A Lesson From The Latest News On Paul Tudor Jones

By | August 16, 2016

The Latest News On Paul Tudor Jones:

Bloomberg just reported that Tudor Investment Corp., the hedge fund started by legendary Paul Tudor Jones in 1980 is laying off 15% of its workforce, amid lackluster performance and client withdrawals.

 

Performance since 2001. Photo Credit: Bloomberg

But if with all I had I still lost, what chance does the green outsider have of winning, or, rather, of cashing in? – Jesse Livermore

So what do we have here? Paul Tudor Jones, featured in Market Wizards (after a five-year streak of triple-digit returns), who’s been trading since the late 1970s and managed to build a multi-billion dollar hedge fund, has been having problems making money for the past few years.

If you go on social media though, or if you visit trading related websites and forums, you’d be hard pressed to find people who are losing. On the contrary, they make money and many of them are more than willing to share their secrets with you, via courses, DVDs, indicators and so on.

One wonders why, if they’re as good as their Excel tables, photos and testimonials say they are, don’t they help to struggle hedge funders like Paul Tudor Jones? Can you imagine how much they would stand to gain, monetarily and PR-wise?

There’s only one answer: because they’re full of shit. All the smoke and mirrors they’ve created about their experience and performance wouldn’t stand a minimal due diligence process. That’s why they remain in their make-believe world where you can become a successful trader (conveyed meaning: you make money every week) after buying a $300 course.

The real world of trading is much more complex and difficult though. That’s why I’ve been stressing here time and again, look for and learn from actual traders if you want to stand a chance of succeeding in this business.

11 thoughts on “A Lesson From The Latest News On Paul Tudor Jones

  1. BD

    A devil advocate would say:

    * Some strategies do not scale well above a specific size of the fund. For example, strategies which involve illiquid options
    * $300 course no matter how bad it is still can be a reasonable starting point. It is better than going all in in the real account. At very least a course can teach terminology.
    * Strategies which work in one environment (pair trading) or used to work stop working in another environment. * Tudor has charged 2% fee and 10% of the profit. Consider that a manager shall make at least 2% for the clients before the account turns green AND remain in the limits of the contact in terms of Sharpe ratio, delta neutrality, stock/bonds ratio, risk profile and so on. In ZIRP environment this is not an easy trick
    * The Tudor fund(s) was and remains huge. The size of the fund does not left too much ways to make money besides directional macro bets like shorting US treasuries.
    * Paul Tudor was/is a lucky guy. He does not have a real edge and probably never has. He just enjoyed a statistically possible lucky streak. It ended.

    BD

    1. William

      300 usd is the price of around 10 books of respectable authors.
      I’m not saying that there can’t be a course that worth 300 usd or more, but most of internet marketers sell hope and dreams, more that actual education, so they overcharge.

  2. BD

    Correction: Tudor charges 4 percent of assets and 23 percent of profits.

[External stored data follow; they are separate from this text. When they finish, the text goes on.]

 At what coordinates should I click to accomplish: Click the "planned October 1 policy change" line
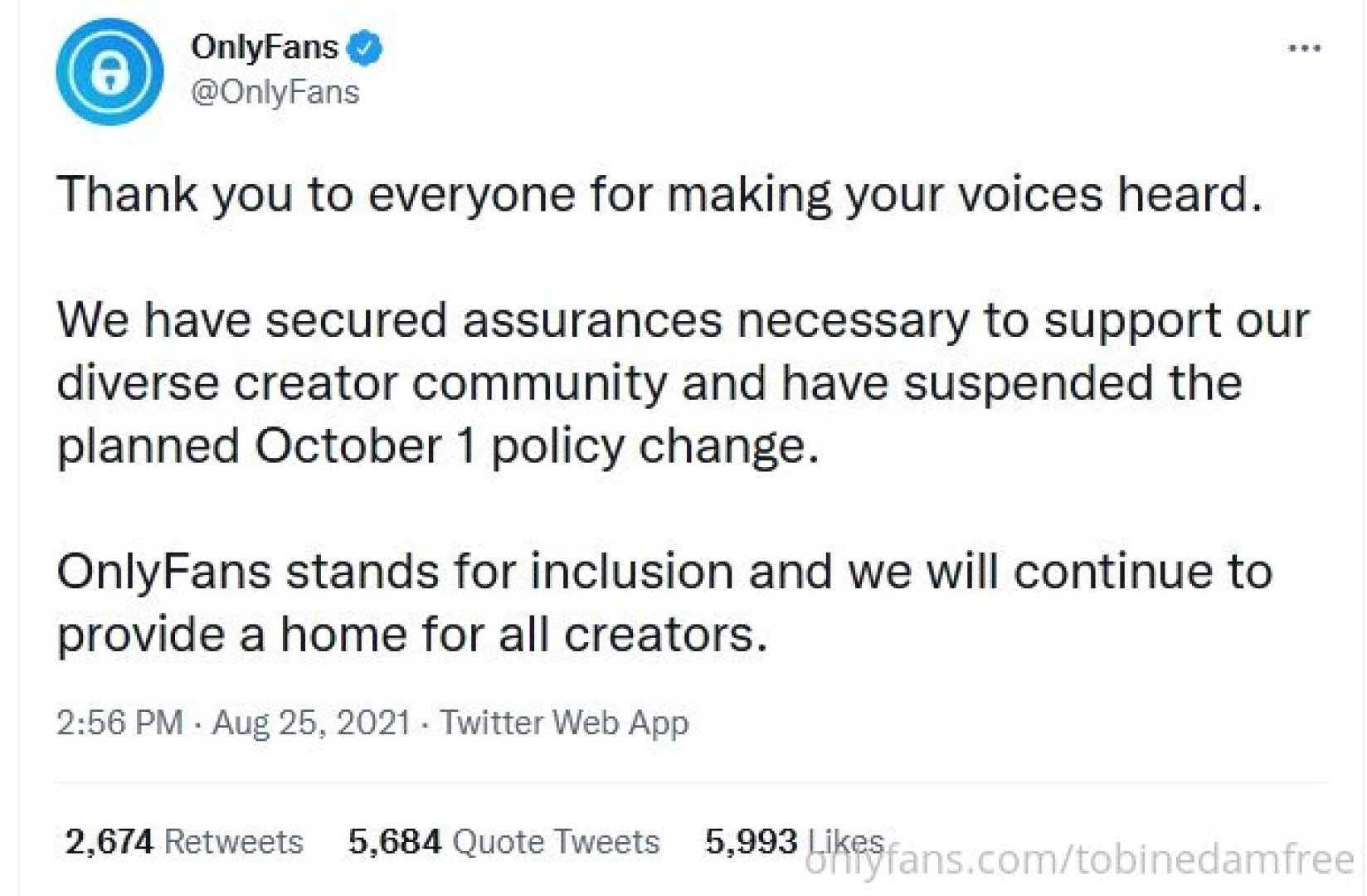[x=438, y=447]
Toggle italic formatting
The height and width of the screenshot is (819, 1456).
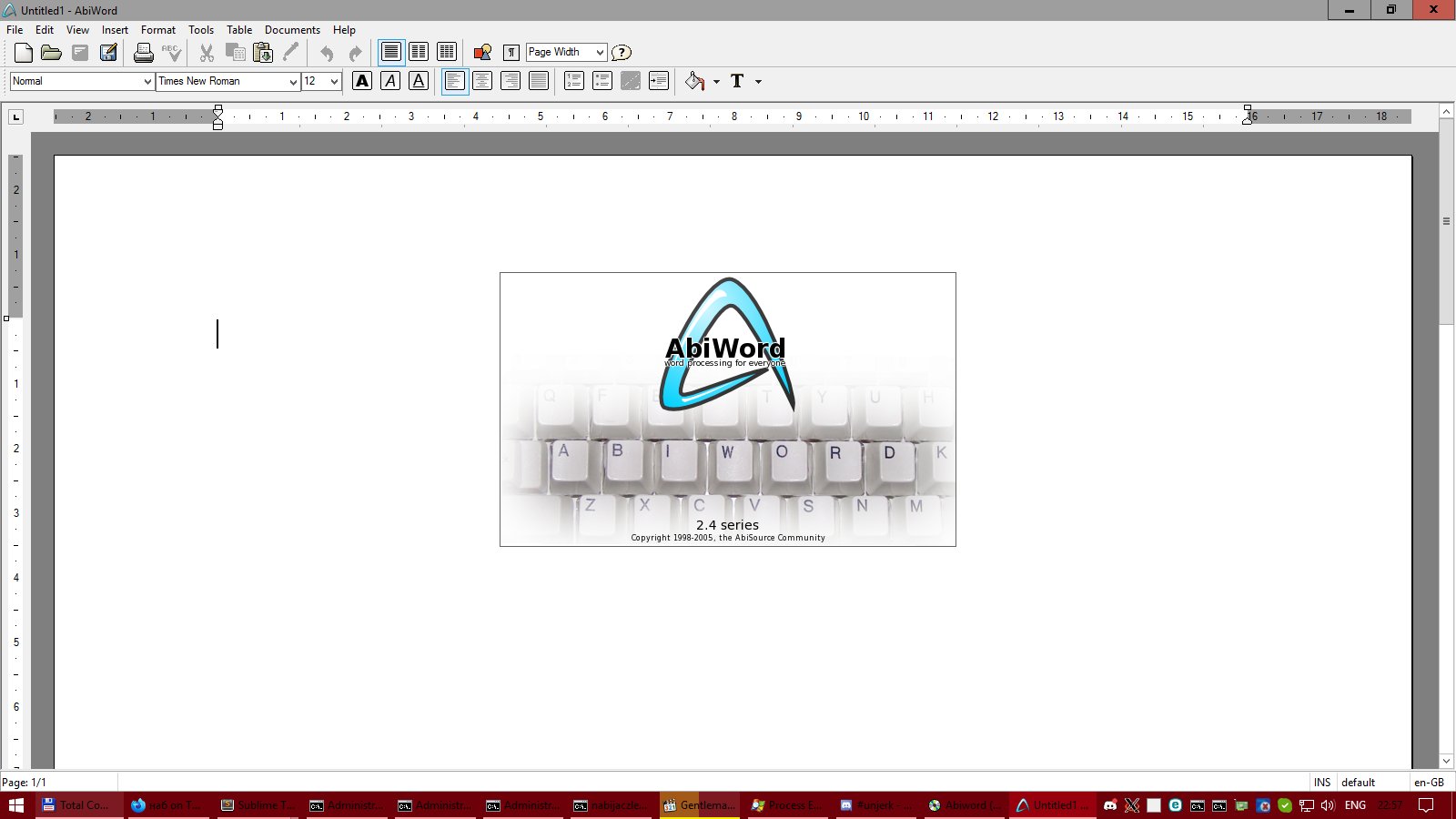(390, 81)
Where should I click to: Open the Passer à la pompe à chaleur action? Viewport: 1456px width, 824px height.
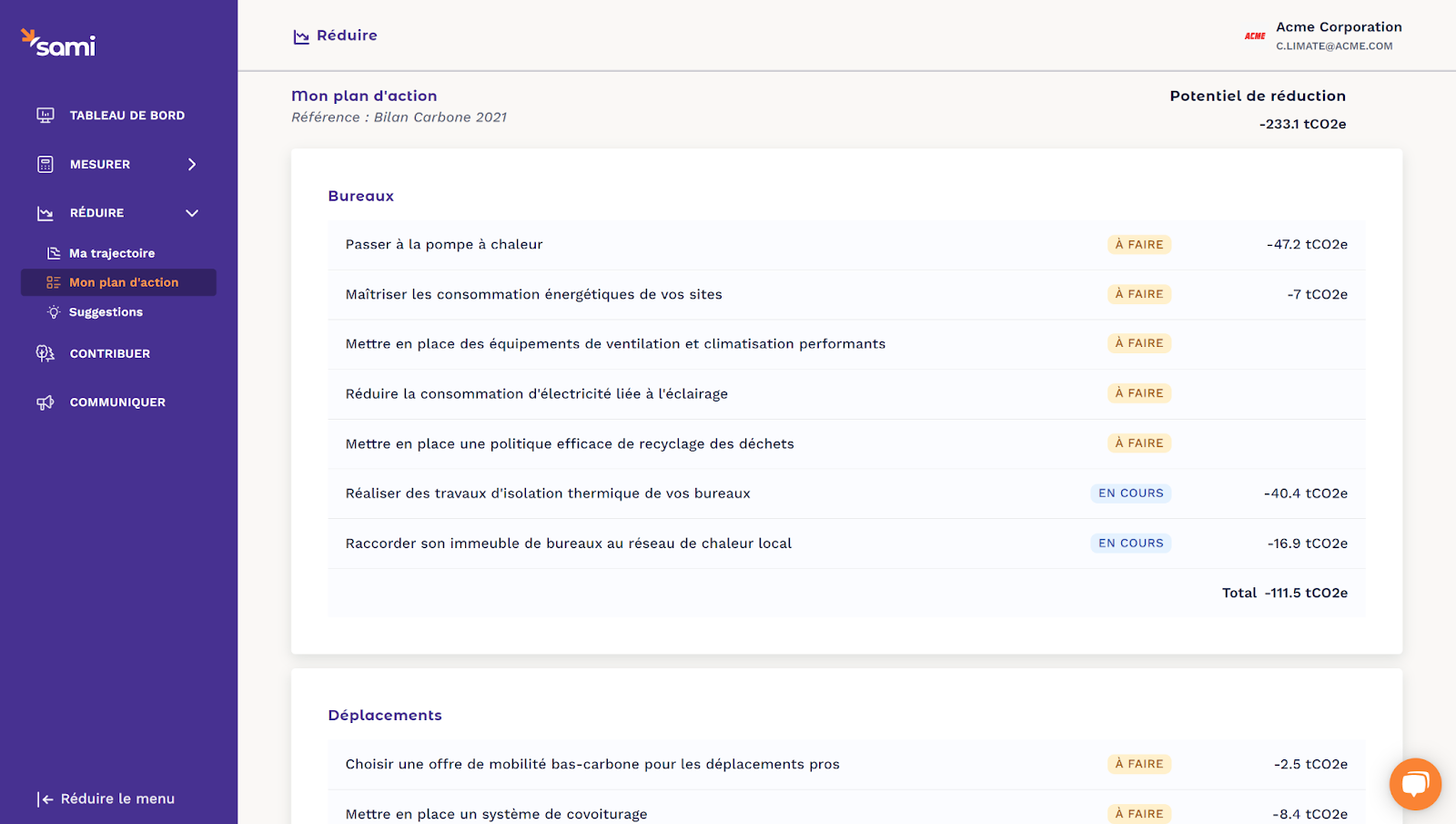click(444, 244)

    1. JLTrader Post author

      According to this article the fees are 2.25% of assets and 25% of profits: http://www.bloomberg.com/news/articles/2016-05-23/tudor-cuts-fees-on-some-hedge-funds-to-keep-investors-on-board
      But most probably there are are several funds with different fee structures. Regarding size, I doubt the $11B is traded as one monolithic block – it’s split between several managers (some of whom just got fired for poor performance, as per the article linked at the start of the post). So a ‘price action authority’ trading on daily bars like Nial Fuller or one who supposedly ran a hedge fund like Chris Capre would be very helpful to PTJ, don’t you think? :))

  3. William

    To be honest you can’t compare a multi-billion dollar hedgefund with the trading of a simple guy with an account of 5k usd.

    However you are right that the best practice is to keep skeptical to internet marketers, specially that who do not show a valid performance statement.

    1. JLTrader Post author

      The point I was trying to make is that in real trading, no matter who you are and what style of trading you have, you’re going to go through rough patches. This is as true for the guy with $5k as it is for the fund manager overseeing $5B.

  4. David

    Do I understand correctly, you are already -10% and it’s like that for a year or so and it seems you can’t climb from it ?

    1. JLTrader Post author

      Yes, the account is in a draw-down since it was started in December.

      1. Jules Noël

        I’m trying my ‘good luck’ in FOREX for several years and I’m still in red on a yearly basis!
        I agree with David: congratulations for your honesty.